◆ **Exercise description**
Please set down exactly the lines from the one that contains "Where should I" through the end of the material, leaving out every picture.

◆ **Provided information**
——
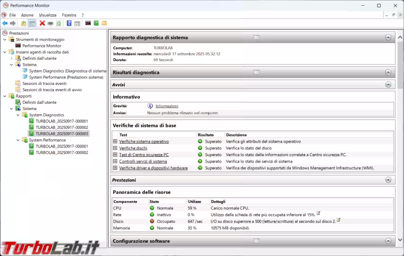Open the Visualizza menu
The image size is (404, 256).
pos(47,15)
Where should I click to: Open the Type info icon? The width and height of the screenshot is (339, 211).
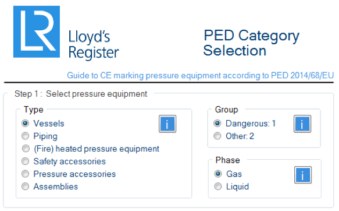167,124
——
◆ **Result for this task**
Where should I click to: Open the Type info icon? The width and height of the screenshot is (339, 211).
167,124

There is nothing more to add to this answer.